Welcome to the Bill Clinton international roadshow. OK. Maybe that's too glib. But one might need an atlas to keep up.
In Tanzania on Monday (Aug. 28), his brief visit arguably helped Nelson Mandela to persuade some - not all - of Burundi's warring factions to sign a peace deal. Tuesday dawned with Mr. Clinton spending some quality time - about an hour and a half - in Cairo with Egyptian President Hosni Mubarak. Arab support is likely to be crucial to an Israeli-Palestinian peace deal, particularly on the question of Jerusalem.

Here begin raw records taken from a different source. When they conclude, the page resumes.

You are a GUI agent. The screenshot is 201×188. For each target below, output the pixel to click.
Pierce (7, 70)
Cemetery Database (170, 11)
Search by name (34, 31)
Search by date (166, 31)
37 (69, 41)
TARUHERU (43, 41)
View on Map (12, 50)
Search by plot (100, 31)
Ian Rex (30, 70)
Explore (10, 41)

Clinton's next diplomatic pit stop takes him to the seaside city of Cartagena, Colombia, on Wednesday. It's the first visit to Colombia in 11 years by an American president. Clinton's visit follows last month's approval by the US Congress to spend $1.3 billion on anti-narcotics aid. Most of it is going to the Colombian military. That's up from just $65 million four years ago.

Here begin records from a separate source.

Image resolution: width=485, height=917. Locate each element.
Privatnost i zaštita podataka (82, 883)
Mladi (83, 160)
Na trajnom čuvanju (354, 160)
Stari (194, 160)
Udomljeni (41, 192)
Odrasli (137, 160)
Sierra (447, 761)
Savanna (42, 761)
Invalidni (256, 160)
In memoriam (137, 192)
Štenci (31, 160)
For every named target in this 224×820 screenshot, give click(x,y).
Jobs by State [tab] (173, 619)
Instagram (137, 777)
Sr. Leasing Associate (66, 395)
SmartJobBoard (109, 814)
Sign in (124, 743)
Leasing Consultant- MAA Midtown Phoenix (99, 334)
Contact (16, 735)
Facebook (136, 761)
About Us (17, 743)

Next week, the world will come to Clinton's door. The United Nations will host a Millennium Summit, the largest single gathering of heads of state in one place.

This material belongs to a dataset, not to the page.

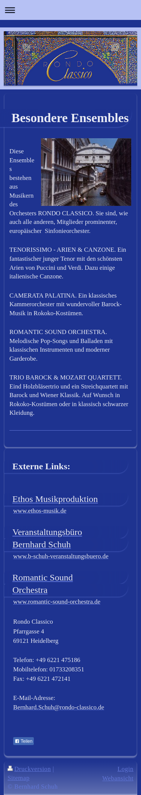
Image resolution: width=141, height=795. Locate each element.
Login (125, 768)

David Clark Scott World editor
REPORTERS ON THE JOB..
*NOT-SO-REVEALING DETAILS:The Monitor's Ilene Prusher notes that journalists often end up collecting more information than we ever have room to use - and sometimes trying to read more into a person's effects than is really there. While doing today's profile on a lawyer in Japan who tracks down deadbeat dads, Ilene glanced around Annette Eddie-Callagain's office. She noted the Japanese sliding doors and office slippers in an otherwise American-style office, the John Grisham novels, and little elephant figurines. Then she spotted an item that seemed most relevant - a small replica of the Lincoln Memorial. "One of your heroes?" "No, not really," Ms. Eddie Callagain shrugged. "I just thought it would look nice in the office. Like those books back there," she said, pointing to a row of red-and-blue legal tomes. "It just makes it feel more like a law office." Sometimes a Lincoln is just a Lincoln.